■ What to work on:
Look through the listing below and write out exactly the lines from the line with "This screenshot has width=376, height=498." to the line with "This screenshot has height=256, width=532.", both included, and no others.

■ Data under study:
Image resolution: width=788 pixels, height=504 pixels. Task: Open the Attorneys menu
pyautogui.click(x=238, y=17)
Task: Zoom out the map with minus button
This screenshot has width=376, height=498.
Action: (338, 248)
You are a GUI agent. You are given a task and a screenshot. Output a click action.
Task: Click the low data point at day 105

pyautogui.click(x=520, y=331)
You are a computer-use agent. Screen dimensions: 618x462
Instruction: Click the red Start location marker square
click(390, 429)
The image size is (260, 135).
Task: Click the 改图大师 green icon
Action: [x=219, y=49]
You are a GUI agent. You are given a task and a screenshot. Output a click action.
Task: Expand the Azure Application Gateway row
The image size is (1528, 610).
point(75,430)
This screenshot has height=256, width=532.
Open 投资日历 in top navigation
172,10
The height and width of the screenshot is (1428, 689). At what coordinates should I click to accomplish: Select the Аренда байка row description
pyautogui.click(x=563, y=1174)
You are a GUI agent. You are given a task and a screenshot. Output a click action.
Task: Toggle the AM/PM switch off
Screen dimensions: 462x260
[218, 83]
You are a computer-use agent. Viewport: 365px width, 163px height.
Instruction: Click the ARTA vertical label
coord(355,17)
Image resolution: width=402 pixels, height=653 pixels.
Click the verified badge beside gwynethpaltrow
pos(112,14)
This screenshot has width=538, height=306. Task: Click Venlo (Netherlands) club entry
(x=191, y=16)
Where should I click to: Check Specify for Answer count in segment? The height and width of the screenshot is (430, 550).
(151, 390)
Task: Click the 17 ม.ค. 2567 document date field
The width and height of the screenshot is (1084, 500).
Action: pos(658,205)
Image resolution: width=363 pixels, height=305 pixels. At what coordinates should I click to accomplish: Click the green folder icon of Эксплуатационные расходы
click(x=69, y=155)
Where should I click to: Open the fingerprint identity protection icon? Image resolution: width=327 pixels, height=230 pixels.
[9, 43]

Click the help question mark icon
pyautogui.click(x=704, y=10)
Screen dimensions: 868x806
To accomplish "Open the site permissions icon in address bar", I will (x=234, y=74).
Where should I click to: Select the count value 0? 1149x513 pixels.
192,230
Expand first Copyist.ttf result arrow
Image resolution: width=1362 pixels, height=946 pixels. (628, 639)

■ Solution for this exercise:
This screenshot has width=376, height=498.
Action: (338, 248)
You are a GUI agent. You are given a task and a screenshot. Output a click action.
Task: Click the low data point at day 105

pyautogui.click(x=520, y=331)
You are a computer-use agent. Screen dimensions: 618x462
Instruction: Click the red Start location marker square
click(390, 429)
The image size is (260, 135).
Task: Click the 改图大师 green icon
Action: [x=219, y=49]
You are a GUI agent. You are given a task and a screenshot. Output a click action.
Task: Expand the Azure Application Gateway row
The image size is (1528, 610).
point(75,430)
This screenshot has height=256, width=532.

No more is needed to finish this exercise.